--- START ---

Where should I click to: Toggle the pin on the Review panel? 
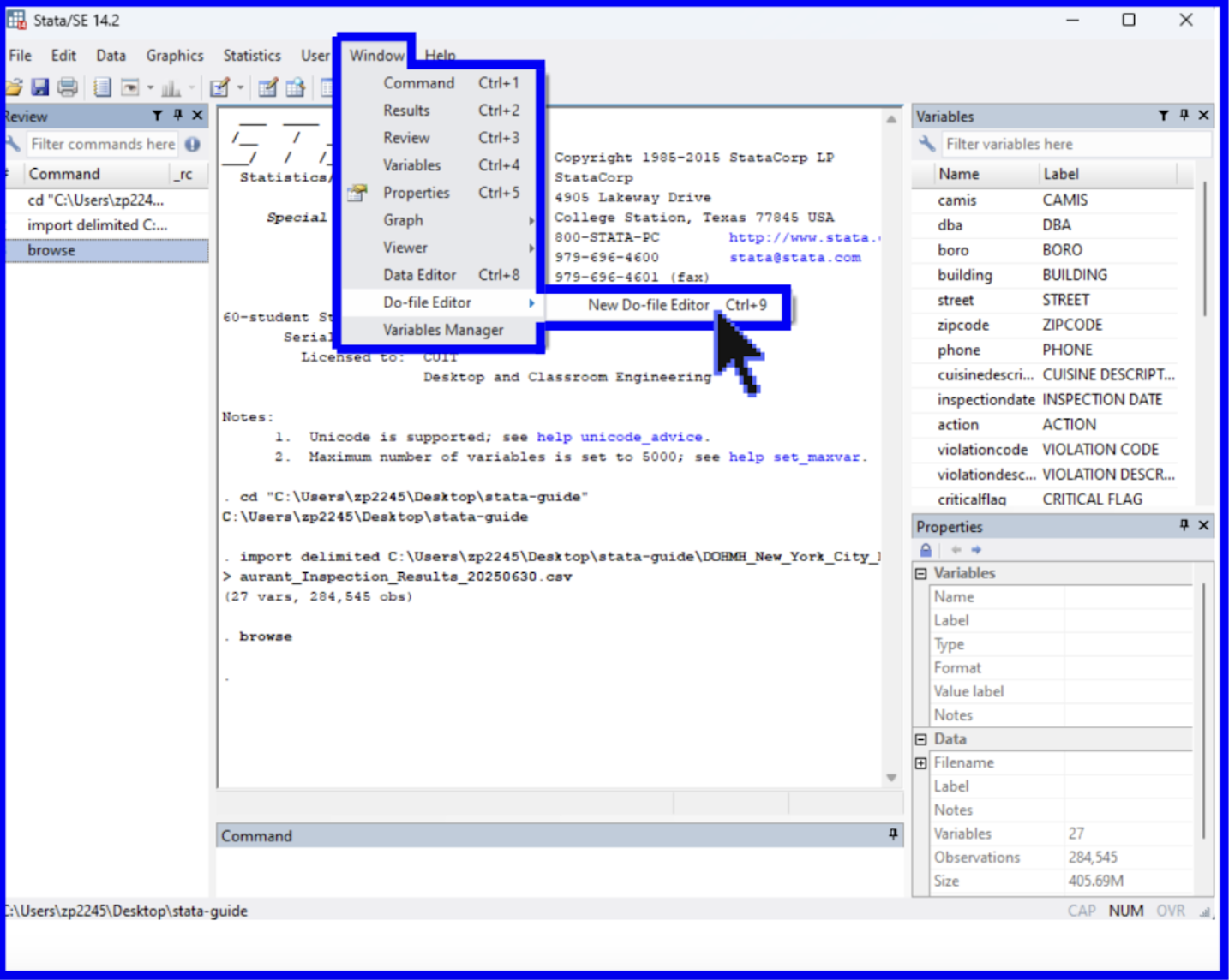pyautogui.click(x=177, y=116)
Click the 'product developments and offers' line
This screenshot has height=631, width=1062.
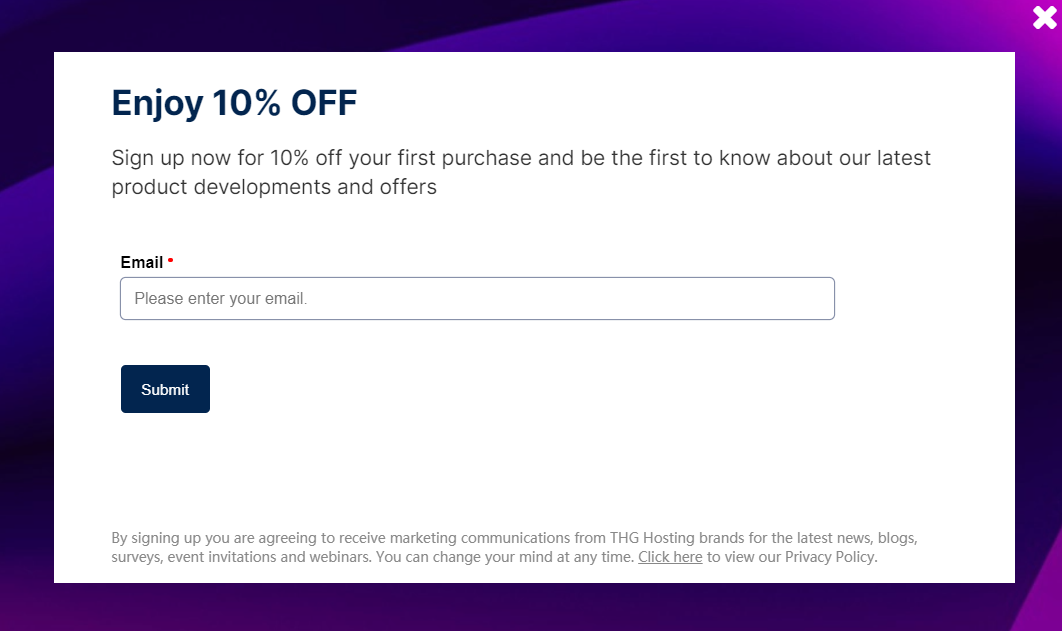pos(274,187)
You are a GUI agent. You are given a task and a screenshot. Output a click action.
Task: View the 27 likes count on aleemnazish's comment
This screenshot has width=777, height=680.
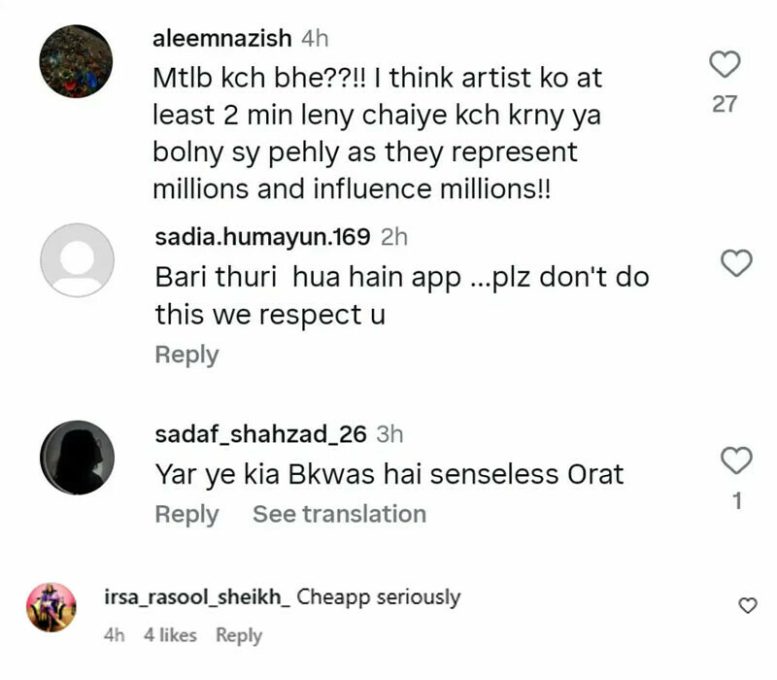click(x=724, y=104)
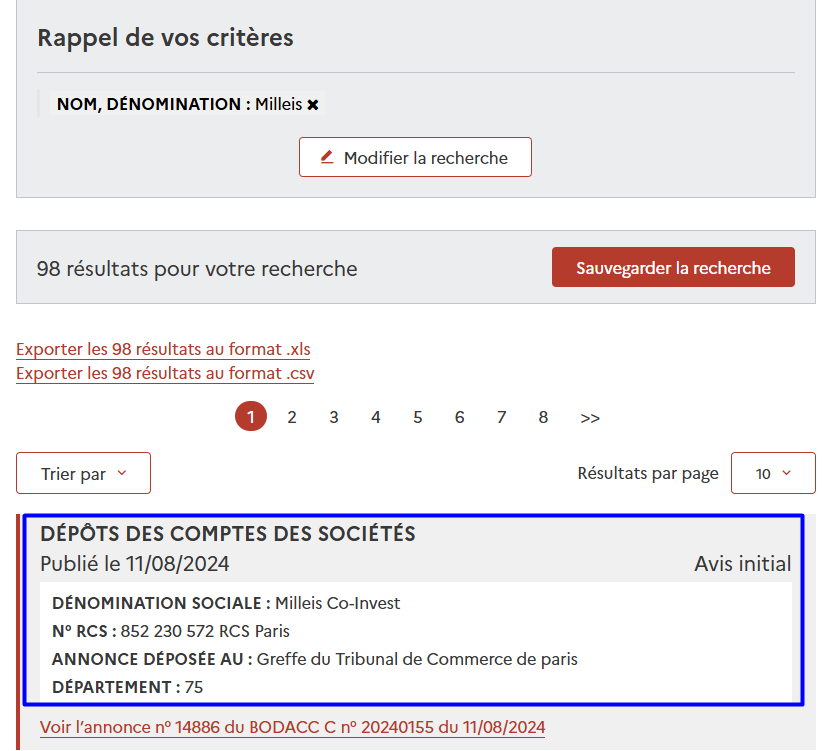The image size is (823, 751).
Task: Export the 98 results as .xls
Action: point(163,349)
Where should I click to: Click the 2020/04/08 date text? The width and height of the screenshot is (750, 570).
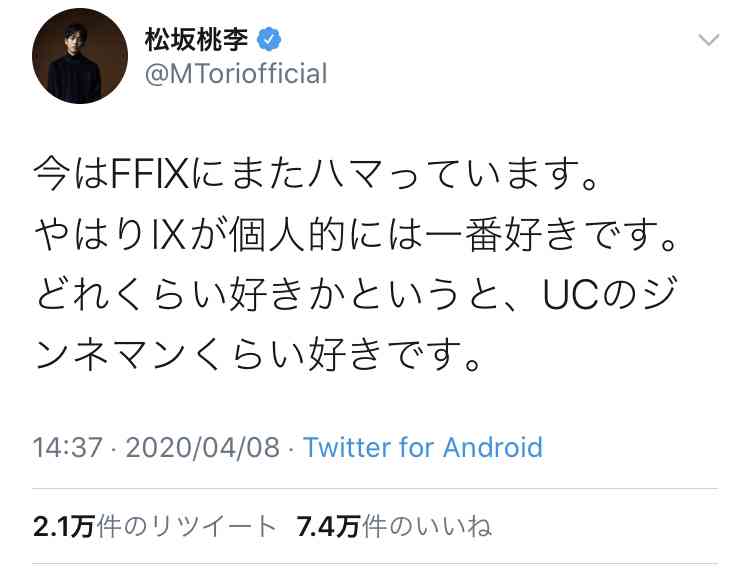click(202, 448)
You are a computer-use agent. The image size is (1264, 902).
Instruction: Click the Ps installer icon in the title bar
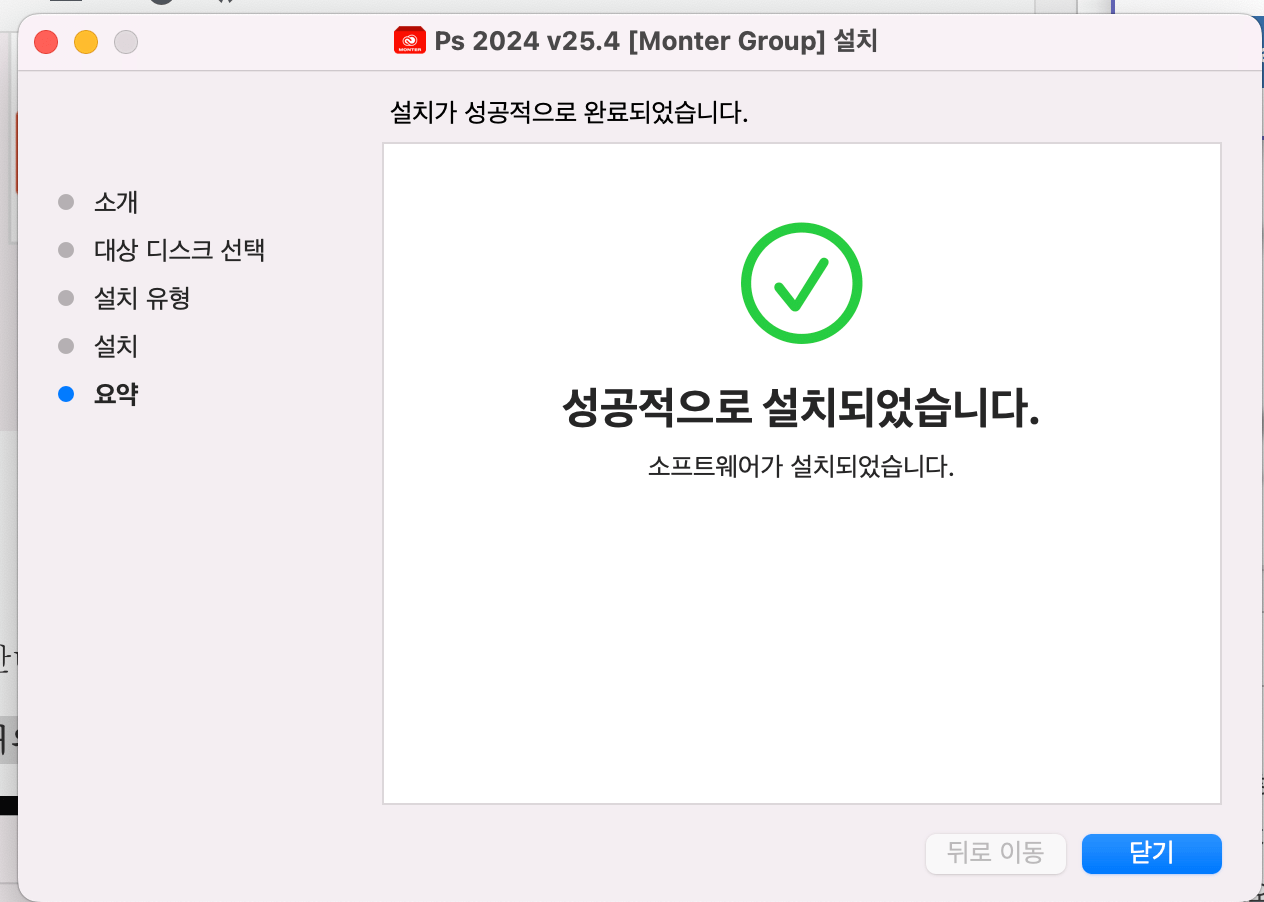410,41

--- END ---

Make an exact reproduction of the listing above, without any pictures.

Where should I click to: Toggle the pin on the Review panel? 
pyautogui.click(x=177, y=116)
Click the 'product developments and offers' line
This screenshot has height=631, width=1062.
pos(274,187)
You are a GUI agent. You are given a task and a screenshot. Output a click action.
Task: View the 27 likes count on aleemnazish's comment
This screenshot has width=777, height=680.
click(x=724, y=104)
The image size is (823, 751).
Task: Export the 98 results as .xls
Action: point(163,349)
Where should I click to: Click the 2020/04/08 date text? The width and height of the screenshot is (750, 570).
click(202, 448)
You are a computer-use agent. The image size is (1264, 902).
Instruction: Click the Ps installer icon in the title bar
410,41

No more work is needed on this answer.